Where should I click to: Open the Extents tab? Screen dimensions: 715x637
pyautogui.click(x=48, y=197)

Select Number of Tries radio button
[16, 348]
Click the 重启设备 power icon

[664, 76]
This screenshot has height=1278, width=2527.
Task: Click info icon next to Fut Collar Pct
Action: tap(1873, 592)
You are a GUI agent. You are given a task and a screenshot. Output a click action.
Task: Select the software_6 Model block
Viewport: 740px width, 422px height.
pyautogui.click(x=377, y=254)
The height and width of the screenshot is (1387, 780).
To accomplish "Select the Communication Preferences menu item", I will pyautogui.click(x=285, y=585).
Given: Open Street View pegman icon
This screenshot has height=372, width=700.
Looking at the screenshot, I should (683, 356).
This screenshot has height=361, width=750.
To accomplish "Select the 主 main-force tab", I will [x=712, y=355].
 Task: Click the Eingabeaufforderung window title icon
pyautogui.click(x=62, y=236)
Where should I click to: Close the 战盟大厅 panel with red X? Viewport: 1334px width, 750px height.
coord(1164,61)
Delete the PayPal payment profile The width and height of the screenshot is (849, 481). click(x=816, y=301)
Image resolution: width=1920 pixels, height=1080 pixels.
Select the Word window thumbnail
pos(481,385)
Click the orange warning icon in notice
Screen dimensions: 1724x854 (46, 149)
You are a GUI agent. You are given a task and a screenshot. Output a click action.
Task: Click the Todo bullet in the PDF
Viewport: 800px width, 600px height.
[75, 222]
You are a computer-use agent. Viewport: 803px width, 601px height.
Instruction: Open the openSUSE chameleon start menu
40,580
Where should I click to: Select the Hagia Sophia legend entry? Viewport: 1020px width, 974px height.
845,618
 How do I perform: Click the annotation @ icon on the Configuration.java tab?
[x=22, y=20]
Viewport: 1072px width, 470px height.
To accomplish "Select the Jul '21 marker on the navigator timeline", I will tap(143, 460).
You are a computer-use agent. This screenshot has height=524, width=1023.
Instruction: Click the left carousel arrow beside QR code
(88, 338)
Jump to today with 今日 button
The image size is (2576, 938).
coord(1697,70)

#####

_TASK PROMPT:_
Can you print all of the material above, reproducing every line exactly?

_REPLY TO THE EXERCISE:_
Where should I click to: Open the Extents tab? Screen dimensions: 715x637
pyautogui.click(x=48, y=197)

Select Number of Tries radio button
[16, 348]
Click the 重启设备 power icon

[664, 76]
This screenshot has height=1278, width=2527.
Task: Click info icon next to Fut Collar Pct
Action: tap(1873, 592)
You are a GUI agent. You are given a task and a screenshot. Output a click action.
Task: Select the software_6 Model block
Viewport: 740px width, 422px height.
pyautogui.click(x=377, y=254)
The height and width of the screenshot is (1387, 780).
To accomplish "Select the Communication Preferences menu item", I will pyautogui.click(x=285, y=585).
Given: Open Street View pegman icon
This screenshot has height=372, width=700.
Looking at the screenshot, I should (683, 356).
This screenshot has height=361, width=750.
To accomplish "Select the 主 main-force tab", I will [x=712, y=355].
 Task: Click the Eingabeaufforderung window title icon
pyautogui.click(x=62, y=236)
Where should I click to: Close the 战盟大厅 panel with red X? Viewport: 1334px width, 750px height.
coord(1164,61)
Delete the PayPal payment profile The width and height of the screenshot is (849, 481). click(x=816, y=301)
Image resolution: width=1920 pixels, height=1080 pixels.
Select the Word window thumbnail
pos(481,385)
Click the orange warning icon in notice
Screen dimensions: 1724x854 (46, 149)
You are a GUI agent. You are given a task and a screenshot. Output a click action.
Task: Click the Todo bullet in the PDF
Viewport: 800px width, 600px height.
[75, 222]
You are a computer-use agent. Viewport: 803px width, 601px height.
Instruction: Open the openSUSE chameleon start menu
40,580
Where should I click to: Select the Hagia Sophia legend entry? Viewport: 1020px width, 974px height.
845,618
 How do I perform: Click the annotation @ icon on the Configuration.java tab?
[x=22, y=20]
Viewport: 1072px width, 470px height.
To accomplish "Select the Jul '21 marker on the navigator timeline", I will tap(143, 460).
You are a computer-use agent. This screenshot has height=524, width=1023.
Instruction: Click the left carousel arrow beside QR code
(88, 338)
Jump to today with 今日 button
The image size is (2576, 938).
coord(1697,70)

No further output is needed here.